Weapons! Violence! Manly men! Bad guys!
|Shi Nai’an during the Yuan Dynasty|
And so, we come to the conclusion of the epic tale about Song Jiang and his 107 heroes of Liangshan Marsh. As the story draws to a close, there is, as usual, relentless action, intrigue and a general sense that the emperor is incompetent. There’s just no other way to describe it. Apart from, perhaps, that he’s far too forgiving and it’s surprising that he’s not been killed himself.
As Song Jiang and his band of merry men receive their amnesty from the Emperor Huizhong of the Song Dynasty, they abandon their fortress in Liangshan Marsh and march to the imperial capital, which in those days, was modern day Kaifeng. There, the emperor wants to convey gifts and titles upon our 108 heroes, but are advised against such an action by the corrupt Marshal Gao and Minister Tong Guan.
When it is found out that those same ministers have been withholding important information about a northern invasion by the Liao, the emperor decides to forgive his useless advisors. Personally, if my empire was under threat and those responsible didn’t tell me, they wouldn’t be forgiven. It’s a wonder this guy managed to stay emperor. Showing forgiveness is one of his virtues, but sadly, intelligence is not.
Anyway, back to the story. This final part of the book tells of the final adventures and campaigns of Song Jiang’s army. Initially, they are sent to stop the Liao invasion from the north, and does so successfully, with minimal losses to his numbers. After their triumphant expedition, Song Jiang is once again spurned by the useless officials (who really should have either been fired, or killed by now), and embarks on another long campaign, this time against the rebel leader Fang La who has taken over much of the lands in the south.
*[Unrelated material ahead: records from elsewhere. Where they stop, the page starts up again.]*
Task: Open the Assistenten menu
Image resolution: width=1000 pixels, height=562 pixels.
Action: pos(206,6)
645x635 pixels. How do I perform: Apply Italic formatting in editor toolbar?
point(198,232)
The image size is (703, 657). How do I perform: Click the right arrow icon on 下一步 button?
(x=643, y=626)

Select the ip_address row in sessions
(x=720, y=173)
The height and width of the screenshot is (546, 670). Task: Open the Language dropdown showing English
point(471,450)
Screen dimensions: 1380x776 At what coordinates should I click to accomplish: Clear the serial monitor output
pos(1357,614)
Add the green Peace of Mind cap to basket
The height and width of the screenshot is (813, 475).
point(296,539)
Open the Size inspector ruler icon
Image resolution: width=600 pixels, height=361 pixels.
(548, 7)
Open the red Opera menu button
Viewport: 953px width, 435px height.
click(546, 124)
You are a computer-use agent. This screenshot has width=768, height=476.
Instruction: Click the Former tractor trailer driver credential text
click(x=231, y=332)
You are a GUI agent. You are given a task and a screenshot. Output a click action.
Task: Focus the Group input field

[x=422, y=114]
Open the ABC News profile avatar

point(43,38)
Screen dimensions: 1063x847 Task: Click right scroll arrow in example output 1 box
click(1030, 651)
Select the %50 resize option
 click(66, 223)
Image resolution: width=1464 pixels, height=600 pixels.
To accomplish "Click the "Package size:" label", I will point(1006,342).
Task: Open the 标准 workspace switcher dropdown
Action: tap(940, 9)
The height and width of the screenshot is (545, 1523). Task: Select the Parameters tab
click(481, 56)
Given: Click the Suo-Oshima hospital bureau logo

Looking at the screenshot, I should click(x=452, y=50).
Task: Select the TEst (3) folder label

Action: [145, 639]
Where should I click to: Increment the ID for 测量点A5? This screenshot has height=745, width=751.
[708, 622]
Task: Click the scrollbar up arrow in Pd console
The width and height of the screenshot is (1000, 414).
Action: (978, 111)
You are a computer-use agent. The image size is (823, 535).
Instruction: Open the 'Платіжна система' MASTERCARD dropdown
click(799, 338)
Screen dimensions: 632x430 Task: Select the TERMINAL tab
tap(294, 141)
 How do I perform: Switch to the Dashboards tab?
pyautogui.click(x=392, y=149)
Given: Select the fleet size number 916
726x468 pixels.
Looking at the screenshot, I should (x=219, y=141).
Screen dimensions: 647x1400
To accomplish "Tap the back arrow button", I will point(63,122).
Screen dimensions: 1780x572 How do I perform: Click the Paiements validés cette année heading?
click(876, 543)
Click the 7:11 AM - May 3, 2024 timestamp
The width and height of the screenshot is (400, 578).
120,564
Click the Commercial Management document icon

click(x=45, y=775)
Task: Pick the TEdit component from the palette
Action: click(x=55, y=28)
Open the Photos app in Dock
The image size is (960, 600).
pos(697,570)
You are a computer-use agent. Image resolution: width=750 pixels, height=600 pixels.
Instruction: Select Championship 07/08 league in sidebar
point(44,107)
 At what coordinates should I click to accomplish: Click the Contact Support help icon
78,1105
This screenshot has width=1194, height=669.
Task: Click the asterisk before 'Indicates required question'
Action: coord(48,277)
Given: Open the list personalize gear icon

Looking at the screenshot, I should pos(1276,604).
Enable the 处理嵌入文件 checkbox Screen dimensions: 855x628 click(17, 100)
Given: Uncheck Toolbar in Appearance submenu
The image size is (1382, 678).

Without spoiling the end, apart from saying that it’s bittersweet, Water Margin is definitely a classic, entertaining legend. Sure, the legend is based on people who I’m sure were far worse than their fictional counterparts, and I’m sure that the real story of Song Jiang’s bandits were not nearly so spectacular. But in the heady days of imperial China, and even in modern times, the need for heroes exist, even if they weren’t exactly as the stories described. The book may be long (or longer, if you really wanted!), but it’s so easy to read, it’s almost as if it was written for everyone to pick up and enjoy. At the end of the day, that’s good entertainment.